On the Robustness to Misspecification of α-posteriors and Their Variational Approximations
Marco Avella Medina, José Luis Montiel Olea, Cynthia Rush, Amilcar Velez; 23(147):1−51, 2022.
Abstract
$\alpha$-posteriors and their variational approximations distort standard posterior inference by downweighting the likelihood and introducing variational approximation errors. We show that such distortions, if tuned appropriately, reduce the Kullback--Leibler (KL) divergence from the true, but perhaps infeasible, posterior distribution when there is potential parametric model misspecification. To make this point, we derive a Bernstein--von Mises theorem showing convergence in total variation distance of $\alpha$-posteriors and their variational approximations to limiting Gaussian distributions. We use these limiting distributions to evaluate the KL divergence between true and reported posteriors. We show that the KL divergence is minimized by choosing $\alpha$ strictly smaller than one, assuming there is a vanishingly small probability of model misspecification.
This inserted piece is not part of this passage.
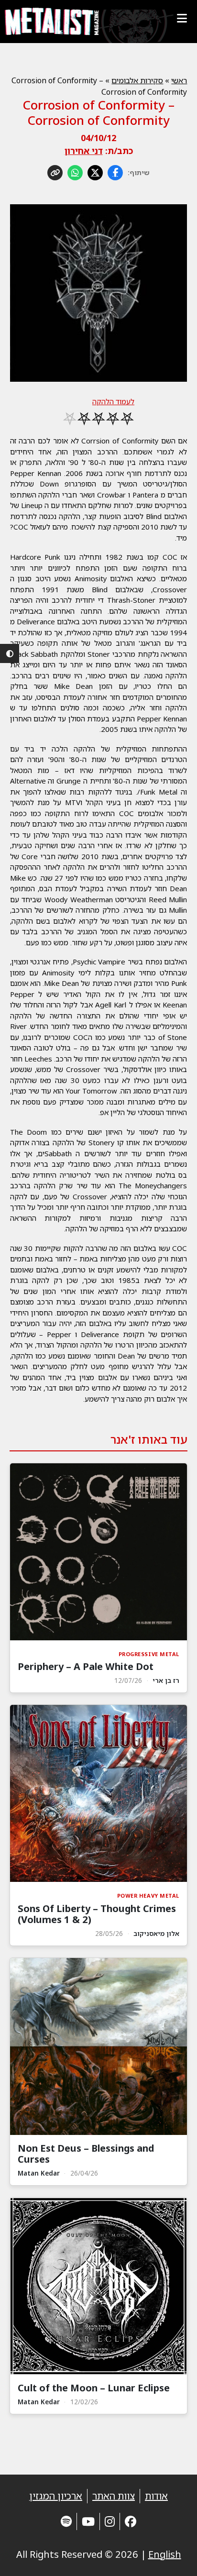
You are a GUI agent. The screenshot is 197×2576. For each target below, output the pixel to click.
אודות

The optimized value of $\alpha$ becomes smaller as the misspecification becomes more severe. The optimized KL divergence increases logarithmically in the magnitude of misspecification and not linearly as with the usual posterior. Moreover, the optimized variational approximations of $\alpha$-posteriors can induce additional robustness to model misspecification beyond that obtained by optimally downweighting the likelihood.